**Task requirements:** Exactly the lines from the one holding "Task: Toggle Dividends markers on chart" through the final line of the data are wanted, copied as written.

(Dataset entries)
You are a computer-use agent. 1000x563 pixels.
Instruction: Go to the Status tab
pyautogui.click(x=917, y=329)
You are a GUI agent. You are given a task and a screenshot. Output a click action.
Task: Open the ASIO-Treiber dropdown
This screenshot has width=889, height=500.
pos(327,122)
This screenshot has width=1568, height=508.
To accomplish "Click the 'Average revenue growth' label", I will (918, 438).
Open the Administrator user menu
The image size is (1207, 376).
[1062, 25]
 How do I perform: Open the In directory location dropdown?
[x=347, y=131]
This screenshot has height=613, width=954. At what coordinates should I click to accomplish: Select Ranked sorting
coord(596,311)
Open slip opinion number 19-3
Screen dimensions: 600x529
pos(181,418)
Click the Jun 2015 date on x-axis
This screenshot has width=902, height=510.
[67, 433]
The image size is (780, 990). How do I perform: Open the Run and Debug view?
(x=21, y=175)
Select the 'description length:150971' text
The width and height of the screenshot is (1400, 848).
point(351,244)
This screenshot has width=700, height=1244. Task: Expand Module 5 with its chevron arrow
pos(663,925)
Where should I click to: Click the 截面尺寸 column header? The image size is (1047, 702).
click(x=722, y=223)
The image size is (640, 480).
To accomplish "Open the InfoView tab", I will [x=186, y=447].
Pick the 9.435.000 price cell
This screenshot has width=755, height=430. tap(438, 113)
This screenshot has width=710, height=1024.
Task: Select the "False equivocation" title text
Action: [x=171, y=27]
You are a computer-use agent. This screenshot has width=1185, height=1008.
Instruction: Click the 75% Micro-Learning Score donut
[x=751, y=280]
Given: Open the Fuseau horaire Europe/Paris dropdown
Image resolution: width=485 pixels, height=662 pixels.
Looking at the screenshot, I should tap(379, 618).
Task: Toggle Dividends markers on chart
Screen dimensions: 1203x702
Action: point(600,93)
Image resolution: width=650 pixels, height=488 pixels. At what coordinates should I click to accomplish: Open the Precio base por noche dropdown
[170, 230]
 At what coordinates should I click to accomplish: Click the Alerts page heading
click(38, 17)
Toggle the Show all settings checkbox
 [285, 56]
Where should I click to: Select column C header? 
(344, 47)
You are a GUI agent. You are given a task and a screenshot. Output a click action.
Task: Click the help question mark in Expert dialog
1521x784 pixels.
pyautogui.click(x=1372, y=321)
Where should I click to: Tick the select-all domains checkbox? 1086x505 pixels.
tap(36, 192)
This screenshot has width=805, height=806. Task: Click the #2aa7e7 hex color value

**Result of this exercise:**
Task: Toggle Dividends markers on chart
Screen dimensions: 1203x702
Action: point(600,93)
Image resolution: width=650 pixels, height=488 pixels. At what coordinates should I click to accomplish: Open the Precio base por noche dropdown
[170, 230]
 At what coordinates should I click to accomplish: Click the Alerts page heading
click(38, 17)
Toggle the Show all settings checkbox
 [285, 56]
Where should I click to: Select column C header? 
(344, 47)
You are a GUI agent. You are given a task and a screenshot. Output a click action.
Task: Click the help question mark in Expert dialog
1521x784 pixels.
pyautogui.click(x=1372, y=321)
Where should I click to: Tick the select-all domains checkbox? 1086x505 pixels.
tap(36, 192)
This screenshot has width=805, height=806. Task: Click the #2aa7e7 hex color value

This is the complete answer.